I’m building a Trainer class that supports pytorch DDP(multi-gpu training). The structure is like this

class trainer:
    def __init__(self, ...):
        # initialize once here
        self.train_loader = ...
        self.model = ....
        self.optimizer = ...
    
    def train_loop(self, rank, world_size):
        # transfer to current rank
        self.model.to(rank)
        for data in train_loader:
            data = data.to(rank)

    def run(self):
    # spawn processes
    world_size = ...
    torch.multiprocessing.spawn(self.train_loop,
                               args=(world_size,),
                      nprocs=world_size, join=True)

So the above code works. But no syntax error doesn’t mean that it’s doing what it’s supposed to do, especially with DDP.

Question:

  • Is the approach correct? I think that, unlike threading, multi-processing will spawn independent processes and all of them will have their copy of the trainer object.
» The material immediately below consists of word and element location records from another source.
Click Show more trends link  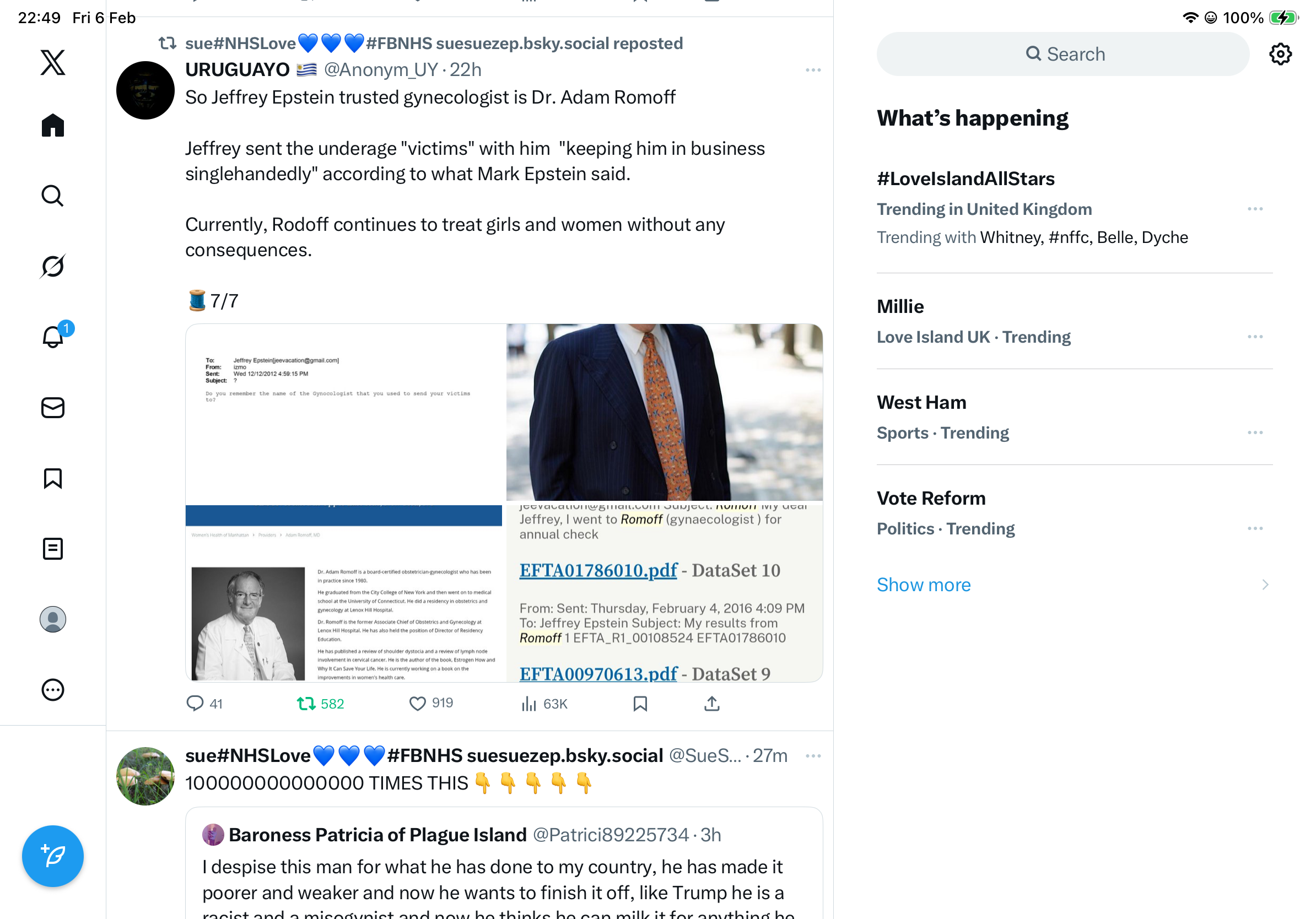pyautogui.click(x=924, y=585)
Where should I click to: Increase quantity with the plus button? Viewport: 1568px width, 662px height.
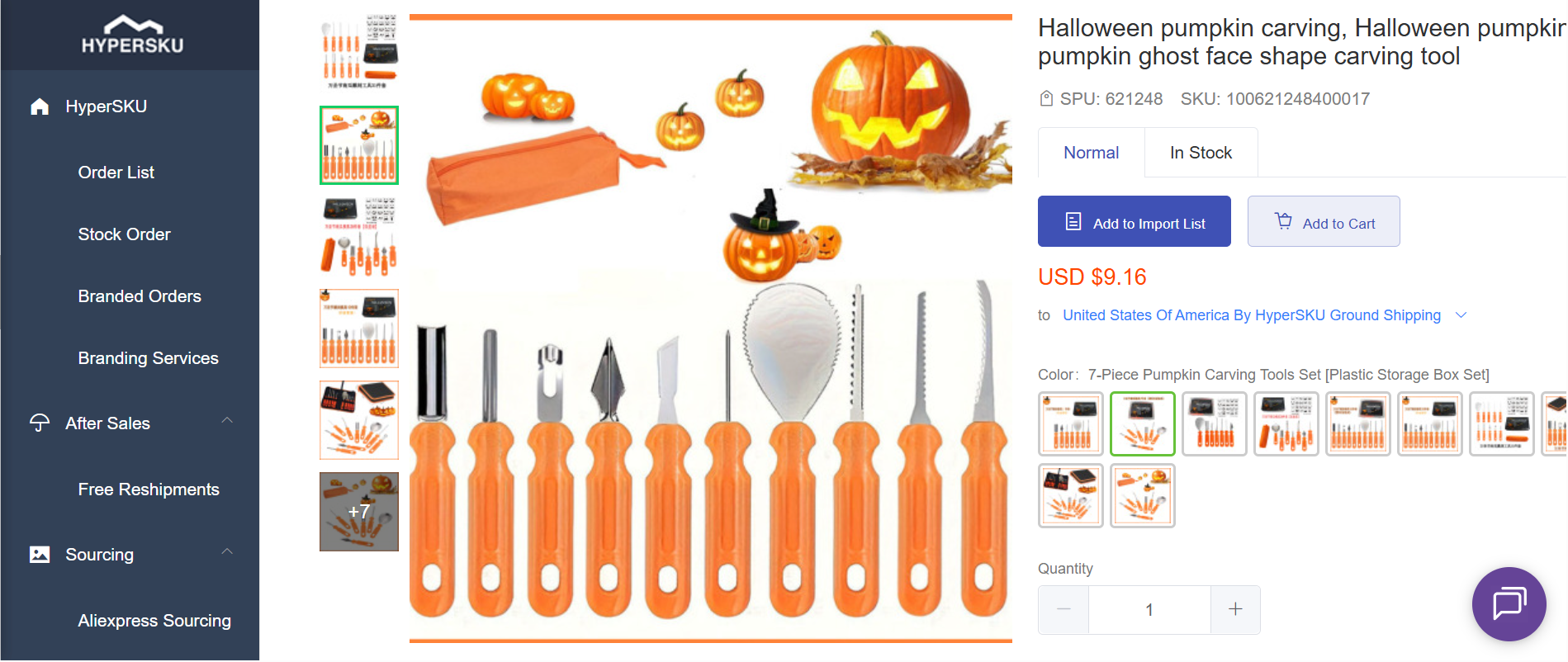pos(1235,610)
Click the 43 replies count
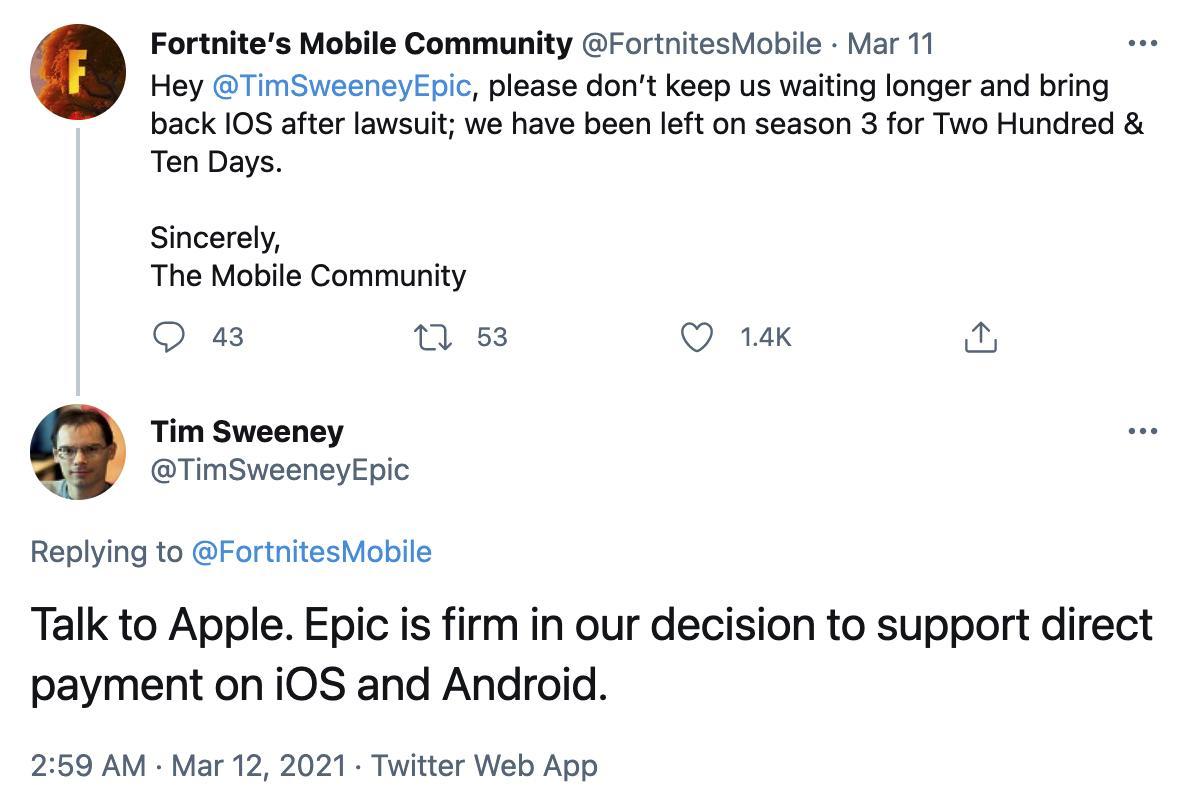This screenshot has width=1190, height=812. click(227, 338)
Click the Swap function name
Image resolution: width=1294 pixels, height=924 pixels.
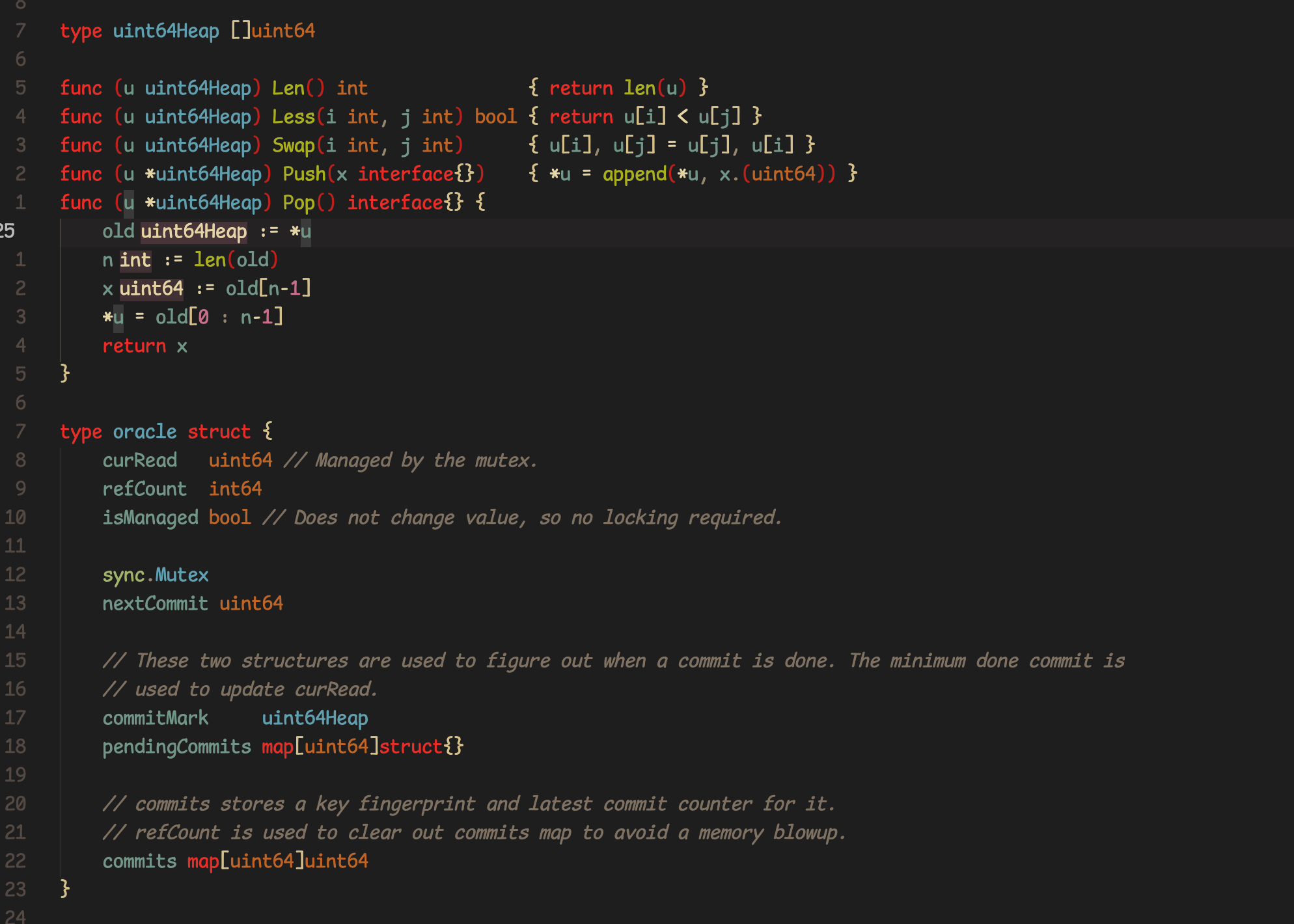293,146
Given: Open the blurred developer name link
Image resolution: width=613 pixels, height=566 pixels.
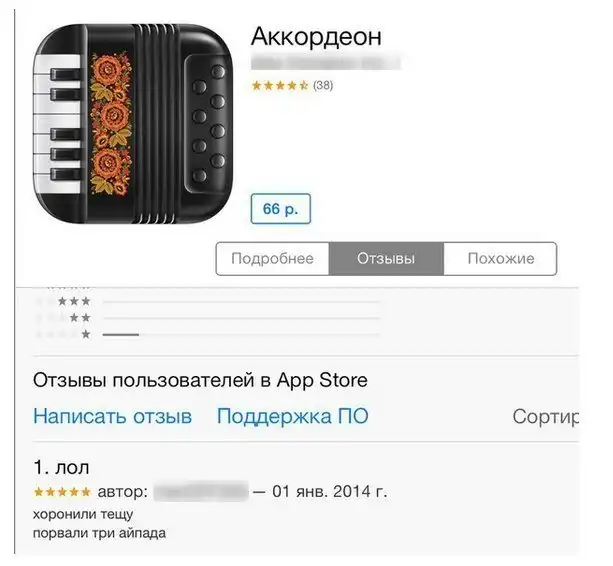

Is that correct?

Yes, you are right. You will get , for each rank, a completly independent instance of your class trainer, with all of it’s variables. Moreover, as a general rule, you won’t be able to share data / instances across ranks, since they live on different processes.

1 Like

Thanks so much. I just wanted to confirm this. I was able to build the trainer and DDP is working correctly as I can verify the speedup. But there is one strange thing - there are e extra rank 0 processes being created. Even with 4 GPUs, the rank 0 GPU gets 2 extra processes. Not sure why. Maybe you can think of something? Thanks!